Records for this exercise START

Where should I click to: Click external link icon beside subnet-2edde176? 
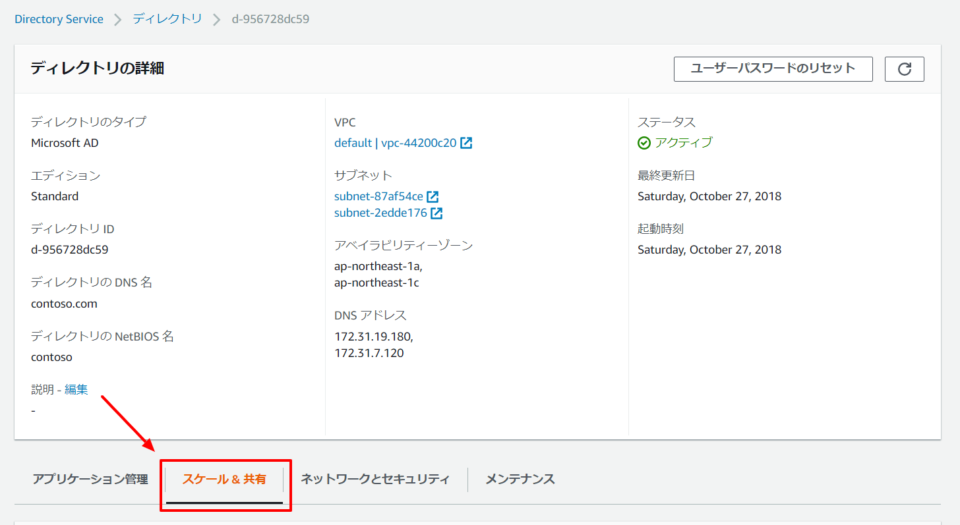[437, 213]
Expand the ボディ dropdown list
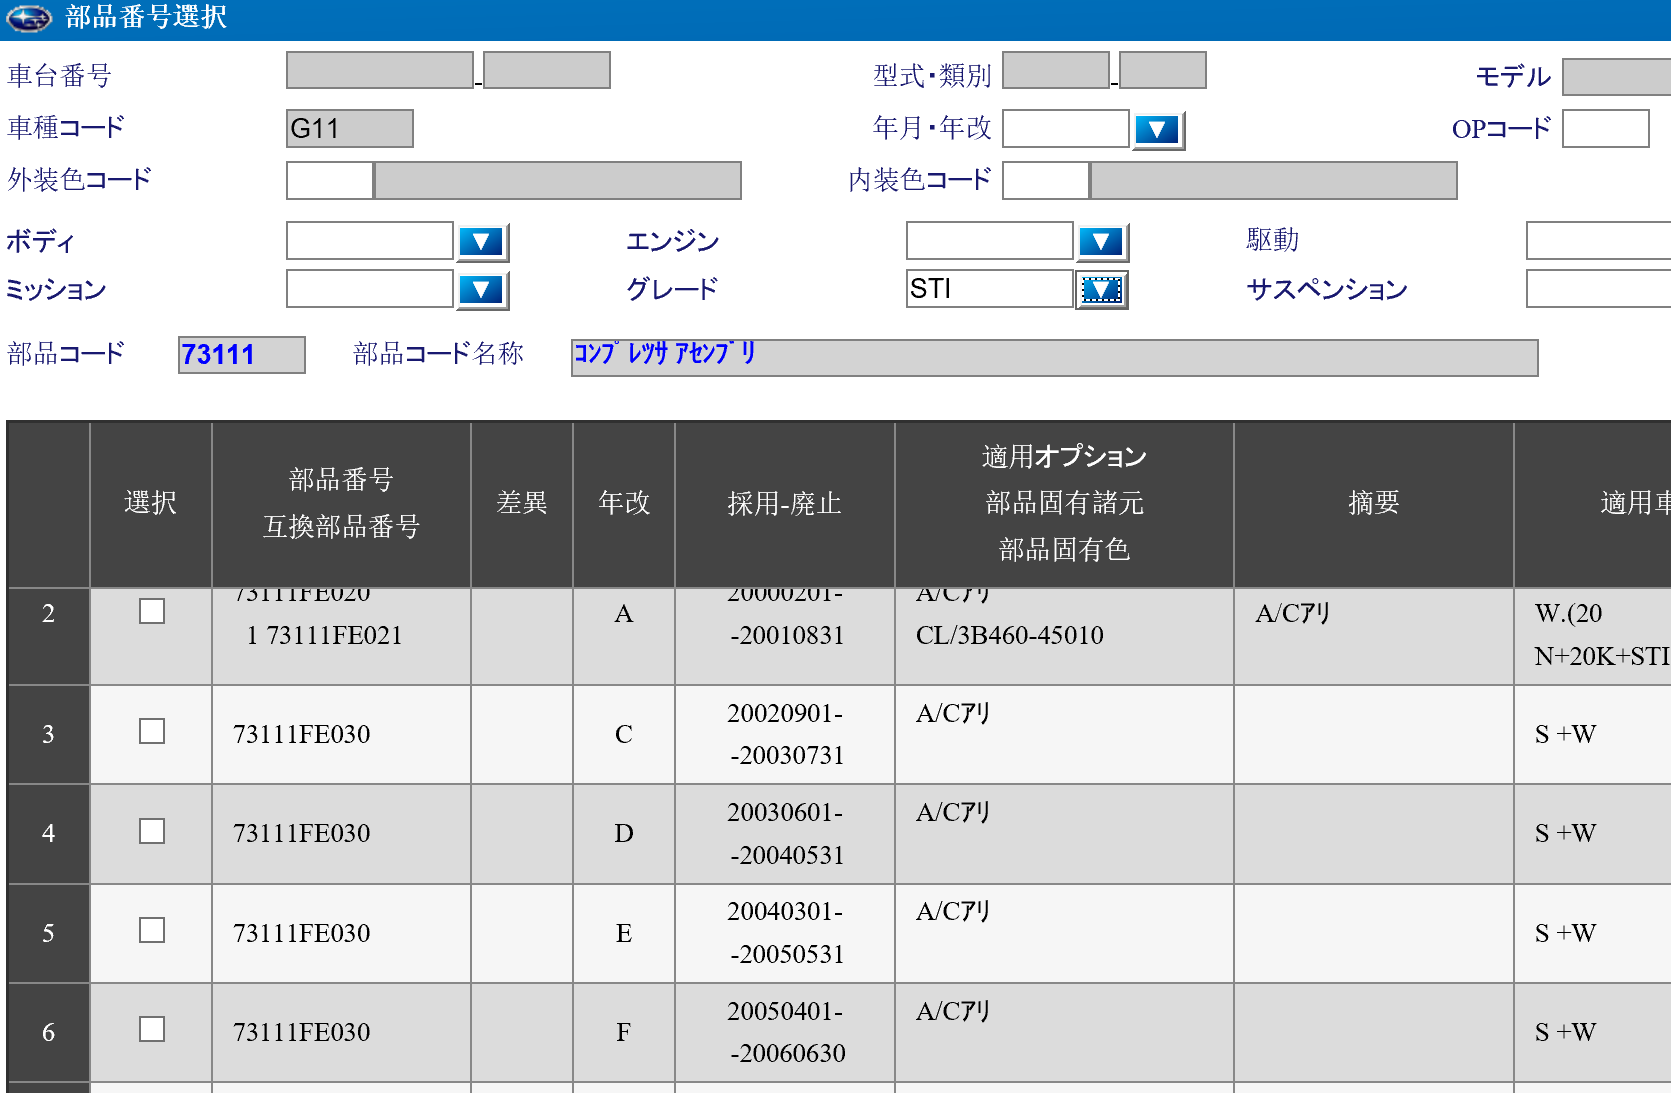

Records for this exercise END
Records for this exercise START

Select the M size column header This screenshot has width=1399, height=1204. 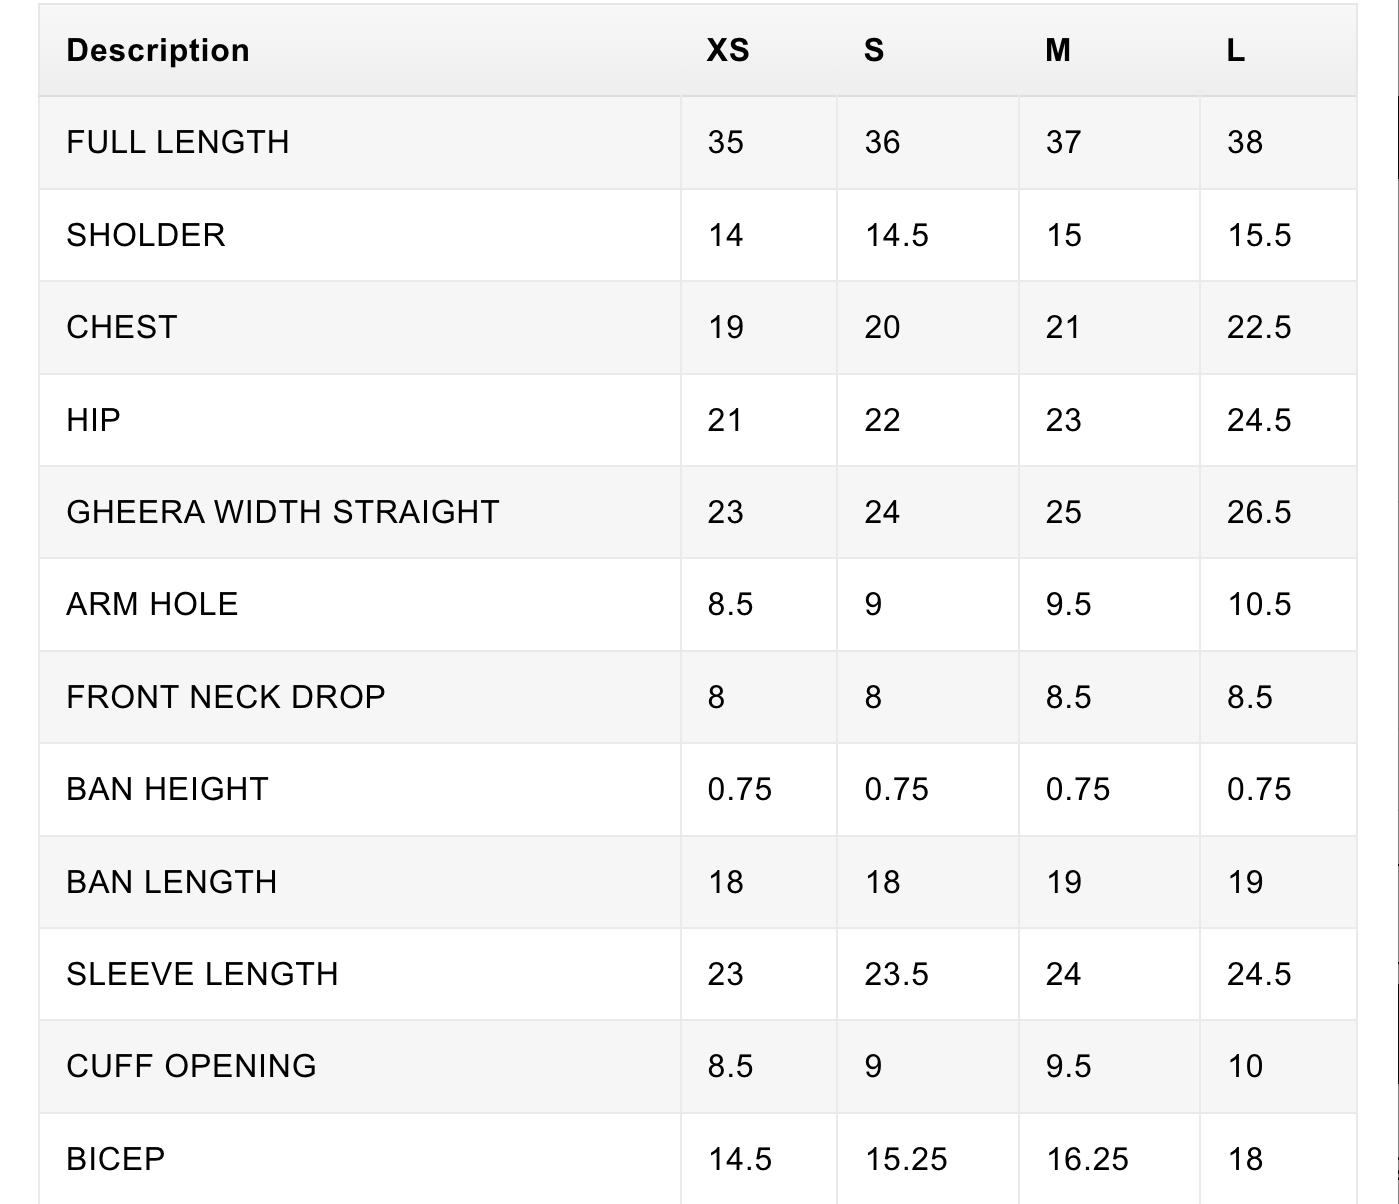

Records for this exercise END
Records for this exercise START

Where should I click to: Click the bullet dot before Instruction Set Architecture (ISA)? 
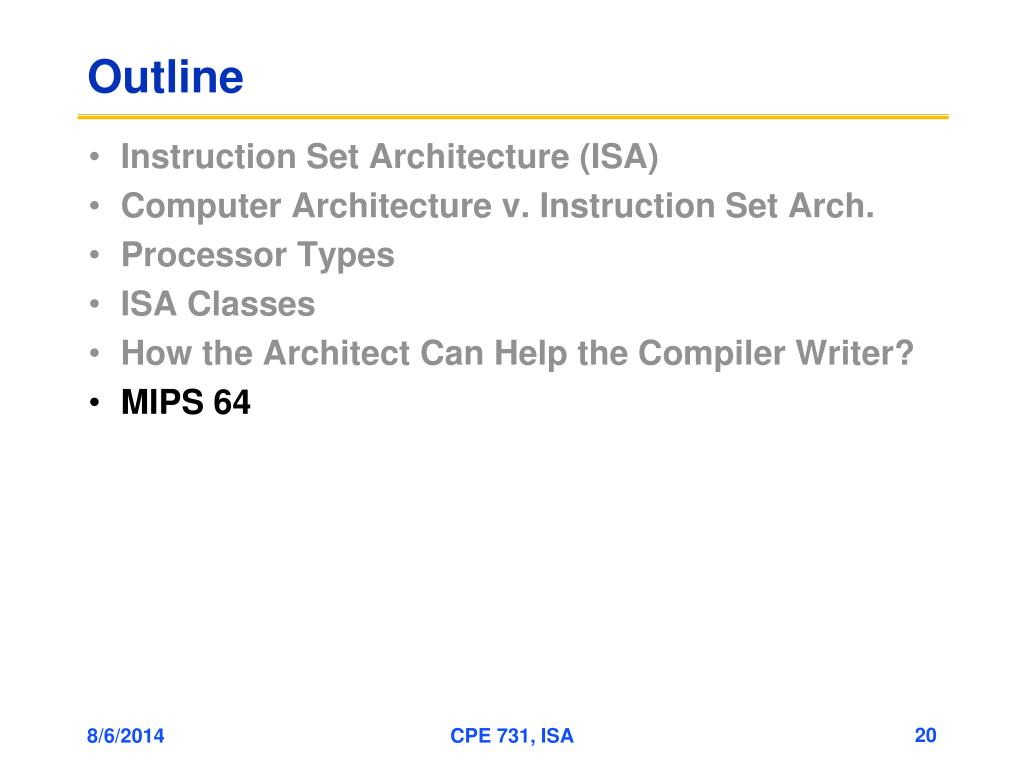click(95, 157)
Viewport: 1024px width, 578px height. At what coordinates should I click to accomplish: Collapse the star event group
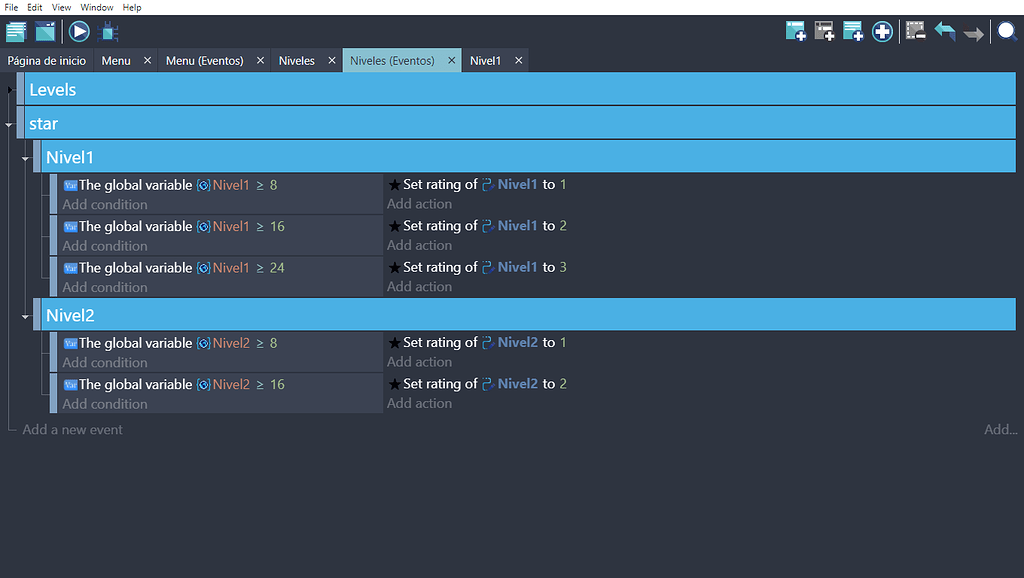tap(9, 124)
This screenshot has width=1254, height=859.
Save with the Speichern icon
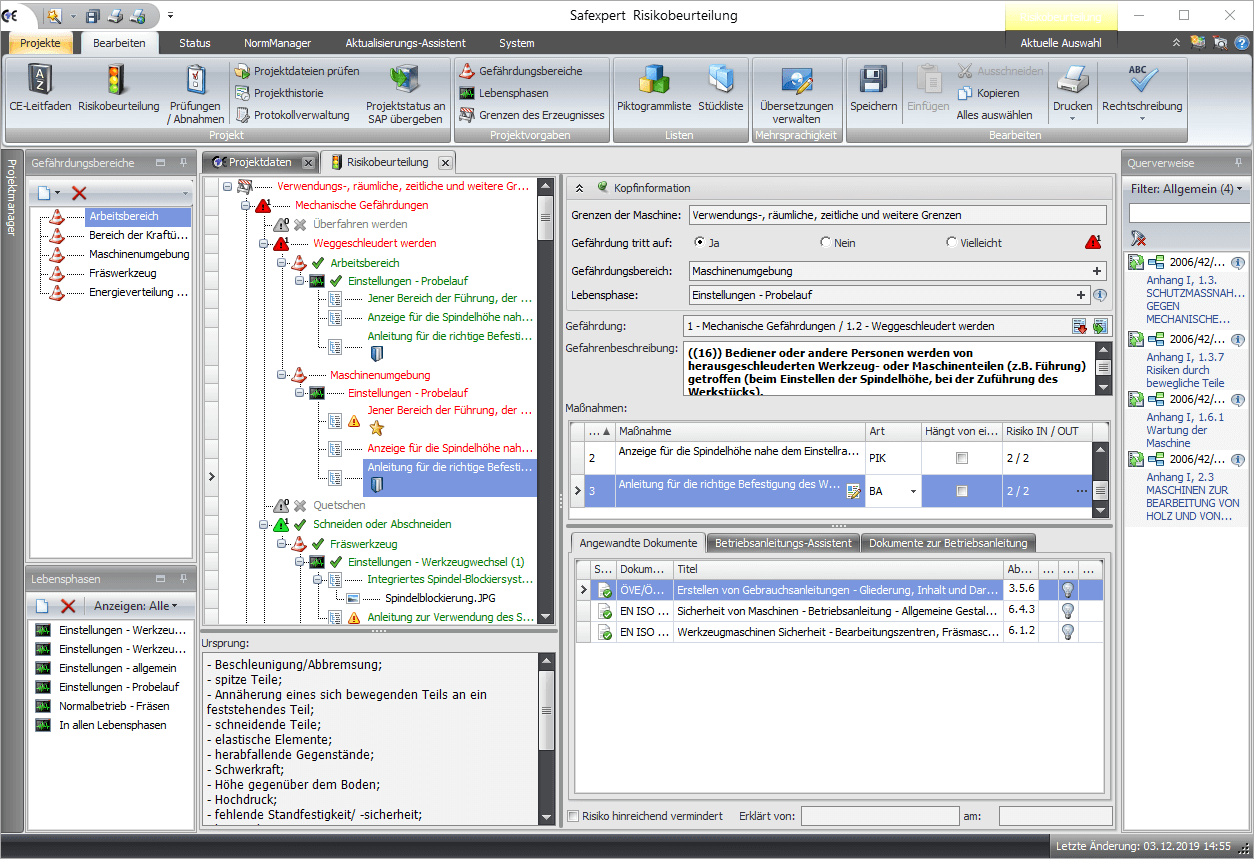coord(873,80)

Records for this exercise END

Print nothing except the lines above from the one containing "Where should I click to: Click external" down to the one containing "Expand the ボディ dropdown list", both included, exactly as written and free of pictures.

Where should I click to: Click external link icon beside subnet-2edde176? 
[437, 213]
Expand the ボディ dropdown list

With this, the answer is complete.